Ao ler uma História da China, de John Keay, deparei com a personagem do imperador Hongwu, ou Zhu Yuanzhang, que governou durante 30 anos, no século XIV. Zhu era um camponês e tomou o poder após uma revolta e a guerra civil que levou à queda da dinastia Yuan, consequência do caos que se seguiu à peste negra. O fundador da dinastia Ming é hoje visto pelos historiadores como um unificador que impôs a ordem no país. Todos os dias condenava pessoas à morte, mas o pormenor que mais me interessou foi o conceito de “execução até ao quinto grau”. Um dos métodos de matar os condenados era esquartejamento lento, mas este quinto grau não dizia respeito ao requinte na forma, mas sim à extensão da colheita. O ministro em causa chamava-se Hu Weiyong e os documentos sobreviventes dizem que teria sido demasiado poderoso, corrupto ou incompetente, não se sabe ao certo. Em 1380, este ministro foi condenado ao quinto grau, o que implicou a morte de 30 mil a 40 mil dos seus familiares, até ao quinto grau de parentesco. Segundo se conta, um confuciano escandalizado com estas prepotências apresentou-se perante o imperador e criticou-o. Vinha acompanhado do próprio caixão e, após terminar a sua crítica, deitou-se dentro dele. Impressionado com a coragem deste homem, o imperador, por uma vez, exerceu a clemência.

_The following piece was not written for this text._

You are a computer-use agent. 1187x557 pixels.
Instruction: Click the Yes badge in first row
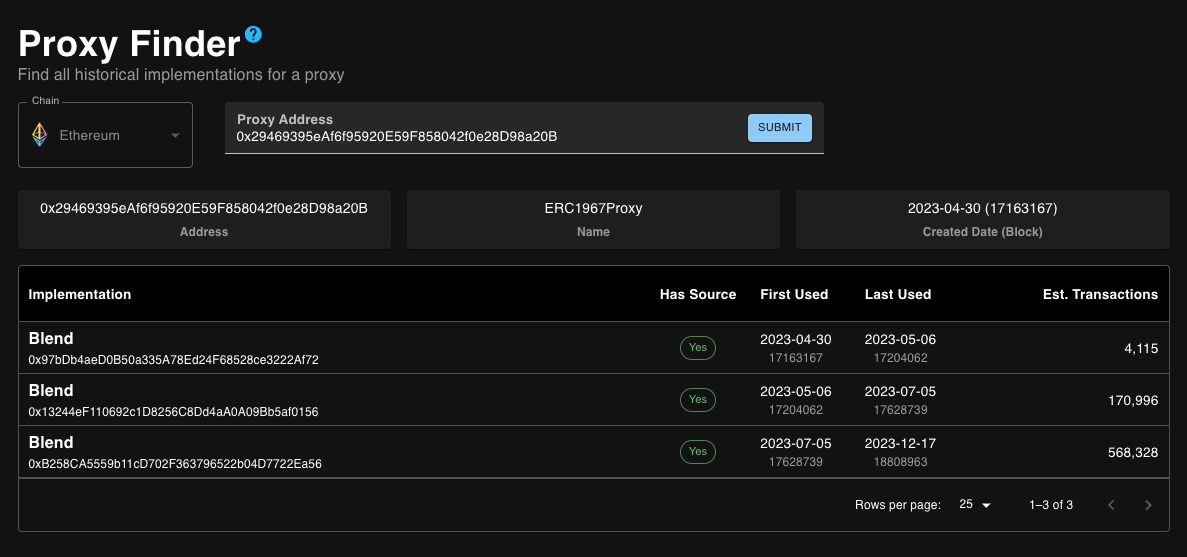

segunda-feira, 5 de setembro de 2011

Pensar como uma Montanha 6


Quem possuir um velho carvalho de grandes bolotas possui algo mais do que uma árvore. Possui uma biblioteca histórica e um lugar cativo no teatro da evolução.

Diário de ideias soltas (1)

Passeio breve. Muitos trabalhadores vieram de férias e o trânsito está outra vez caótico. Em três locais diferentes, pessoas discutiam. Uma rapariga gorda gritava para um velho, talvez com razão; sandália chã, como se usa agora, a blusa sem chegar à calça, mostrando um pneu de banha a nível da cintura. Um velho e uma velha sentados num dos novos bancos de jardim gritavam um com o outro: “Deixe-me falar”, explodiu ele, a certo ponto; não percebi o tema da discussão; quando reparei neles, aquilo continuava: iam ao fundo da rua, ele atrás dela; chegaram a um prédio e entraram.

Sol manso, ar de cristal, ocorreu-me isto:



Observo o esplendor do dia

Que passa em morna monotonia

Dois velhos discutem

Ela exige que a escutem

E diz ele, deixa-me falar

Não há meio daquilo acabar

Se houvesse só gente amável

O mundo seria mais suportável

Mas talvez fosse muito banal

Sempre a sorrir, sempre igual
 
também publicado aqui

domingo, 4 de setembro de 2011

Pensar como uma Montanha 5

A canção de um rio significa em geral a música que as águas tocam tendo como instrumentos as rochas, as raízes e os rápidos. (…) Para ouvir nem que sejam umas poucas notas dessa canção, é preciso em primeiro lugar viver-se aqui por tempo prolongado, e aprender a conhecer o discurso das colinas e dos rios. (…) Cada rio canta a sua própria canção, mas na maior parte dos casos a canção foi desde há muito desfigurada pelas desarmonias provenientes dos maus tratos. (…) Existiram outrora homens capazes de habitar um rio sem romperem a harmonia da vida que nele vivia.

sexta-feira, 2 de setembro de 2011

Pensar como uma Montanha 4


Todas as pessoas desiludidas deveriam passar a

segunda semana de Maio numa mata de pinheiros
.

[Sobre a Primavera no Estado do Wiscousin, EUA]

quinta-feira, 1 de setembro de 2011

Pensar como uma Montanha 3


Todas as profissões recorrem a uma pequena manada de epítetos, e necessitam de pastagens onde eles possam correr livremente. Por isso, os economistas precisam de encontrar algures campo livre para o seu linguajar preferido, por exemplo 'submarginalidade', 'regressão' e 'rigidez institucional'.